The grue-bleen paradox is partly about
counterfactuals:
terms that talk about what
would
happen even though it
hasn’t
. A paper clip is flexible, acid-soluble, and meltable. It is all these things even if it is never bent, dissolved in acid, or melted. A grue emerald would be grue even if it is destroyed before 1999.

Counterfactuals abound in science. Following Goodman, astronomers might call the color of the sun “yelite.” The sun is an average yellow star now, and will be a white dwarf in about 10 billion years. Of course, no one has ever observed the sun change from a yellow star to a white dwarf. No one has observed any star do that. All our direct experience confirms that the sun will be yellow forever as well as that the sun is “yelite.”

What is the difference between this and Goodman’s paradox? The astronomers’ belief in the future change is not accidental. It is not the result of there happening to be a term “yelite” in somebody’s dictionary. It is based on astrophysical theory that has been confirmed in other realms.

Terms like “grue” and “bleen” are suspect because they arbitrarily delay refutation until a future time. No possible experiment
conducted in the twentieth century can distinguish a grue emerald from a green one. The future color change is a supposition that is (so far) unnecessary. For that reason we are justifiably suspicious of someone advancing a hypothesis that emeralds are grue.

True as this is, it does not make the paradox vanish. Again, the infernal symmetry of the situation rears its double head. The Gruebleen-speaking jeweler can complain that no twentieth-century experiment will aid him in deciding whether a grue emerald will turn bleen in the year 2000 (this being his definition of “green”). To resolve the paradox, even partially, you must find a way in which the situation
isn’t
symmetrical.

The Rotating Color Wheel

Maybe the problem is the
suddenness
of the change. Sudden changes generally require a cause. In a vacuum, an object may continue its motion forever, but an abrupt change of velocity can come about only through an outside agent.

If the suddenness bothers you, let “grue” describe a gradual change from green to blue over a period of a thousand years. Better yet, suppose that all the colors are changing.
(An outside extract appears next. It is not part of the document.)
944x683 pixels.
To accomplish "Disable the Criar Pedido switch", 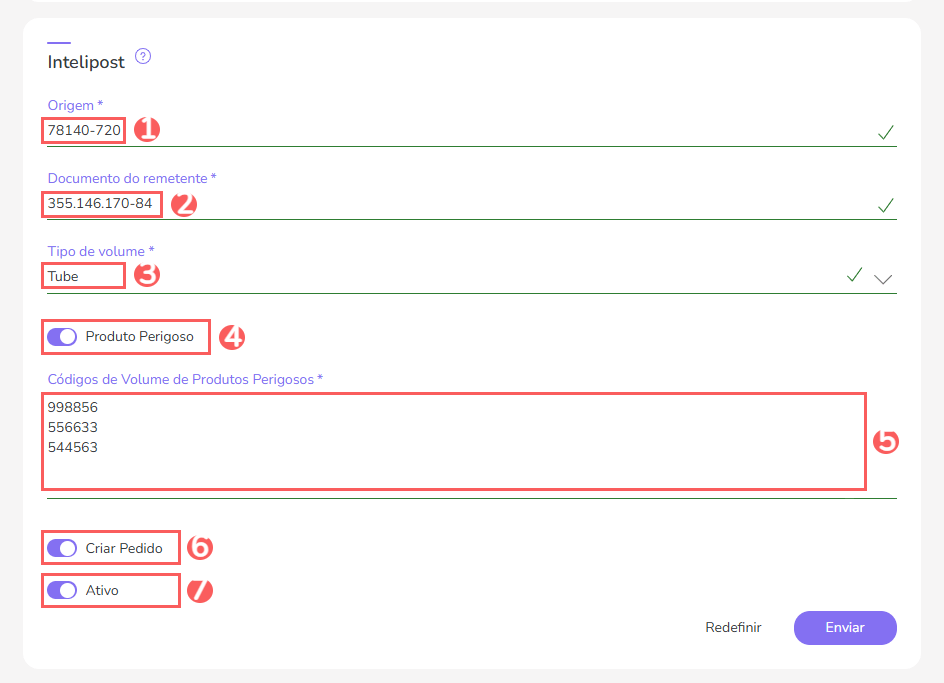I will tap(62, 548).
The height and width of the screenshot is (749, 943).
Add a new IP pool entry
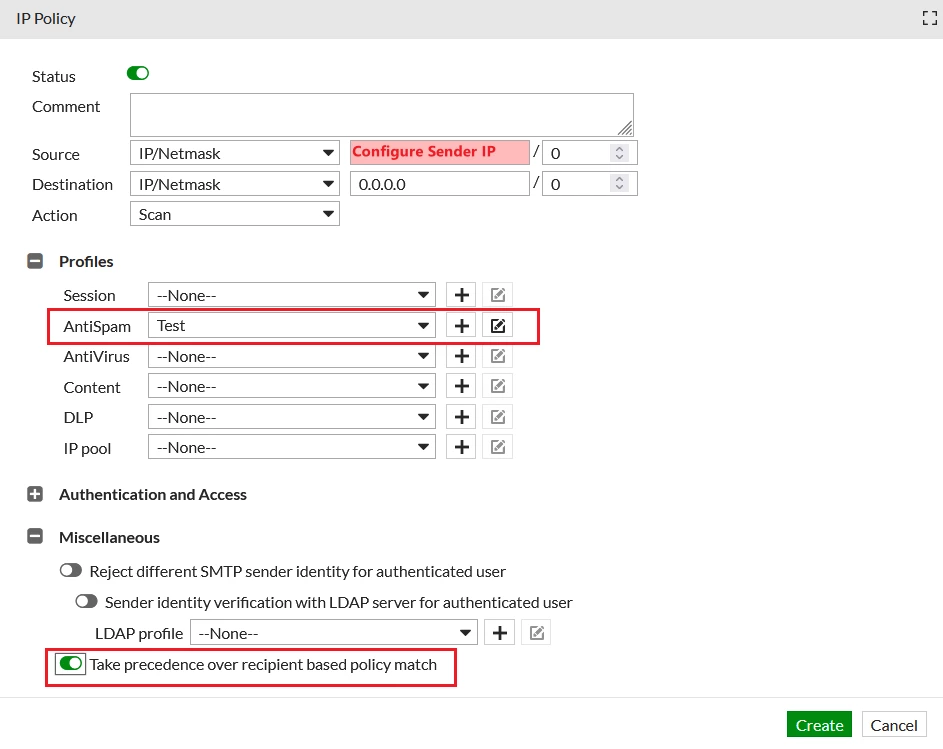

The artist’s color wheel is slowly rotating, so to speak, and what is green now will be blue in a thousand years, purple in 2000 years, red in 3000 years, and come full cycle back to green in 6000 years. “Grue” applies to that class of objects (emeralds, summer leaves, etc.) that are green now, blue in a thousand years, and so on.

Assuming a 6000-year cycle, the color of all things would change ever so slightly with each passing moment. The cumulative color change in a human lifespan would, however, be so minor that hardly anyone would notice. (The wizened gemologist who complained that emeralds aren’t quite the color they were in his youth would be humored. Don’t many old-timers think that winters are warmer now, baseball players inferior, etc., etc.?)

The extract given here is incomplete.